# WRITTEN INSTRUCTION A
Decide whether each statement agrees with the wiretapping opinion, answering yes or no and quoting the exact words of the opinion that settle it: (i) the appeals court reversed the conviction; (ii) the statute names who must give the public notice; (iii) the defendant installed the wiretap as Northrup's agent.
# WRITTEN INSTRUCTION B
Extend the wiretapping opinion with the next passage, picking up after its final sentence.

# SOURCE TEXT
***
The jury convicted the defendant of violating the wiretapping statute, 1967 Perm. Supp., C.R.S. 1963, 40-4-28. On appeal, the defendant claims that the statute is unconstitutionally vague and that the trial court erred in placing the burden of giving public notice upon the party who installed the wiretap. We affirm.
Now section 18-9-303(1), C.R.S. 1973.
Burden of Giving Notice
 The legislature granted an affirmative defense to those charged with the statutory offense of wiretapping. 1967 Perm. Supp., C.R.S. 1963, 40-4-31, provides that the crime of wiretapping which is in issue in this case was not intended to "prevent any person from using wiretapping or eavesdropping devices on his own premises for security or business purposes if reasonable notice of the use of such devices is given to the public . . ." (Emphasis added.)
Now section 18-9-305(1), C.R.S. 1973.
 It is uncontested that the defendant acted as the agent of Northrup in installing the wiretap. In instructing the jury as to the elements of the crime, the trial court adopted the position that the burden of giving "reasonable notice" to the public could be placed upon the party who installed the wiretap. We agree.
 The legislature was specific in delineating the requirement of public notice as a condition precedent to the assertion of the "security or business purpose" defense to the crime of wiretapping. While the statute does not specifically designate who is to give notice, the statute does require that public notice be given if the affirmative defense is to be invoked. The burden was on the defendant, who asserted the affirmative defense, to prove that public notice was given. The affirmative defense does not take effect until reasonable notice is given to the public by the agent, the owner, or some third party.
***
# DATA ENTRIES
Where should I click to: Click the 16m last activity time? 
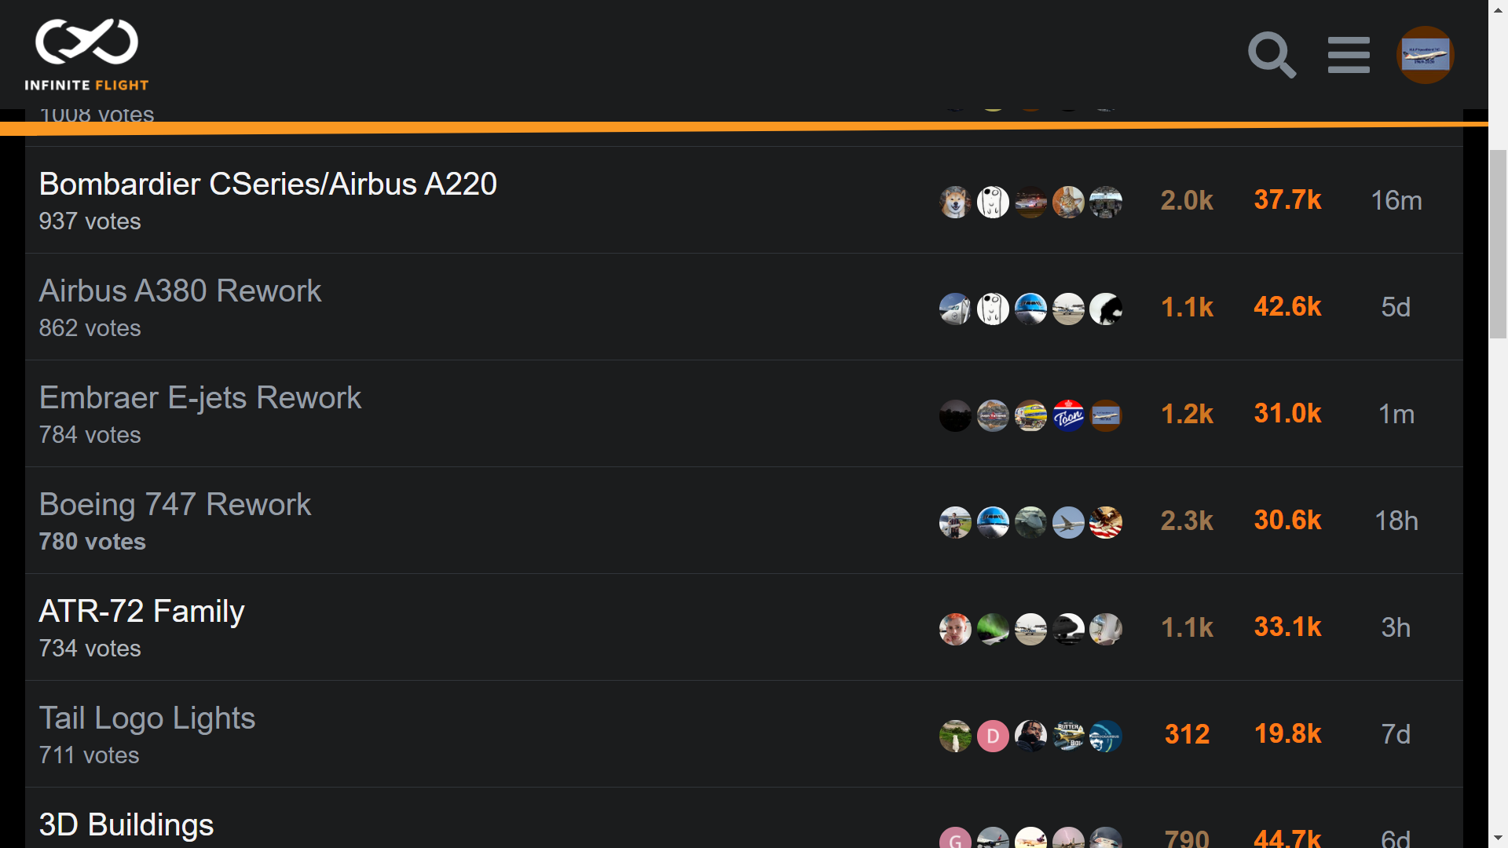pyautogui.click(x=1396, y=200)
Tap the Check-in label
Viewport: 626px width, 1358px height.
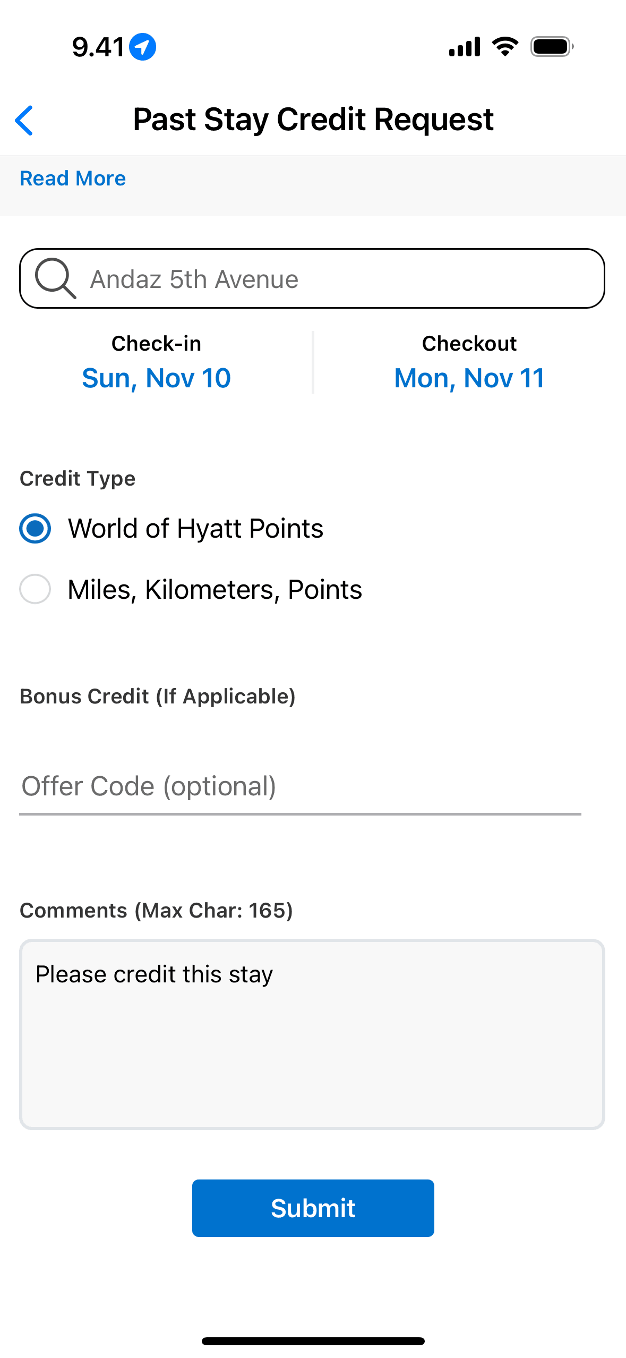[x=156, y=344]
***
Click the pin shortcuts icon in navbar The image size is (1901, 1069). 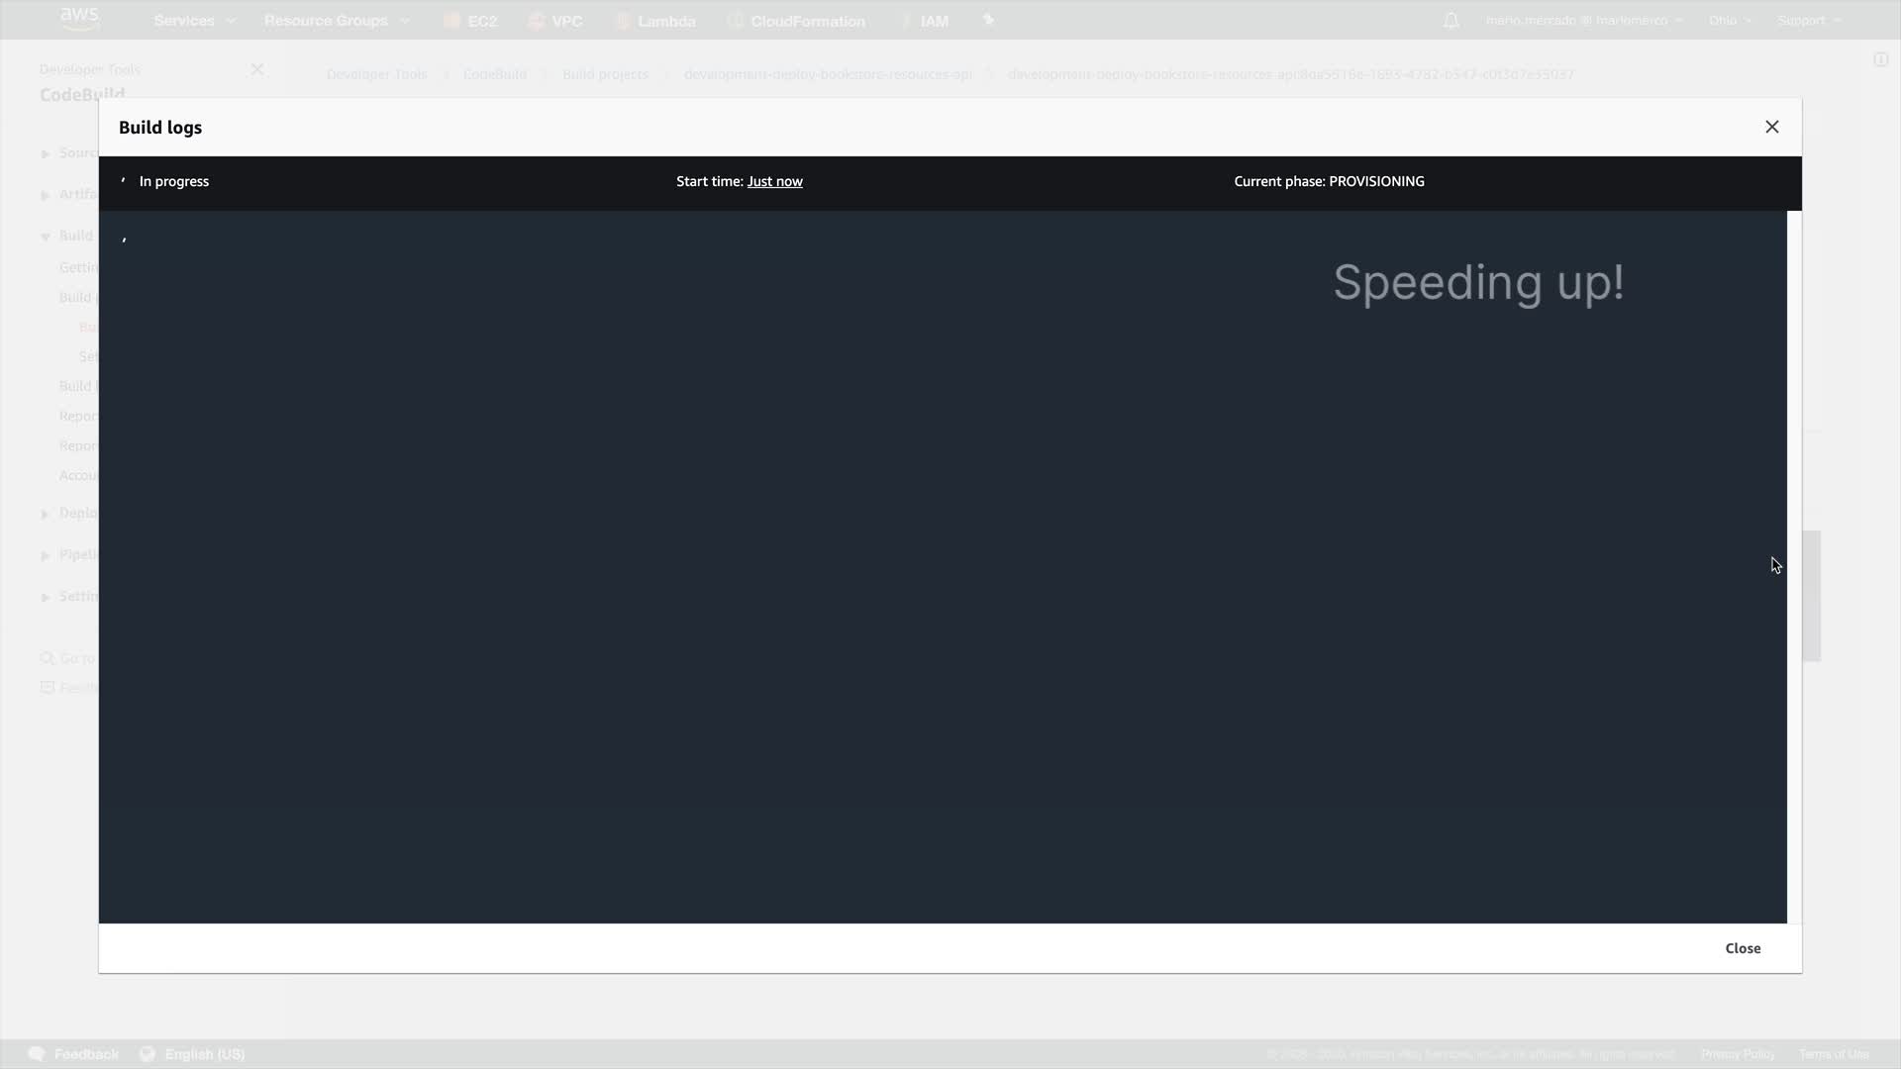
***
# RESULT A
(i) No: "We affirm."
(ii) No: "the statute does not specifically designate who is to give notice"
(iii) Yes: "the defendant acted as the agent of Northrup in installing the wiretap"

# RESULT B
 Even a cursory reading of the affirmative defense provision of the wiretapping statute reflects the legislative intent that public notice must accompany the use of an eavesdropping device for "business security" purposes to obtain the statutory exemption from criminal liability. By placing the burden of proving that the required notice was given upon the party charged under the statute, all parties involved in "business security" wiretap activities, whether as owners, agents, or independent contractors, have an incentive for seeing that reasonable notice is given to the public. Criminal responsibility for wiretapping is the rule; exemption from liability is the exception which hinges upon the giving of notice to the public.
 To permit an agent or independent contractor to escape liability under the substantive provisions of the wiretapping statute, simply by pointing to the failure of his employer to give the requisite notice, would be to impose the law of agency into the criminal law. As we said in LaVielle v. People, 113 Colo. 277, 157 P.2d 621 (1945):
"Of course, the fact that a person is acting as an employee of another constitutes no defense in a criminal prosecution where the individual charged intentionally violated the law."
Accord, Wainer v. United States, 82 F.2d 305 (7th Cir.) (employee of illegal distiller guilty as principal), aff'd, 299 U.S. 92, 57 S.Ct. 79, 81 L.Ed. 58 (1936); McNamara v. Johnston, 522 F.2d 1157 (7th Cir. 1975) ("agent cannot be insulated from criminal liability by the fact that his principal authorized his conduct"); Beachman v. State, 289 P.2d 397 (Okla. Crim. 1955) ("The law of agency, as applied in civil cases, has no application in criminal cases, and no man can escape punishment when he participates in the commission of a crime upon the ground that he simply acted as an agent for any party."); Restatement (Second) of Agency § 359A ("a servant or other agent is not relieved from criminal liability for conduct otherwise a crime because of a command of his principal") and Comment(a) ("there are no [criminal] defenses peculiar to agents") (1958).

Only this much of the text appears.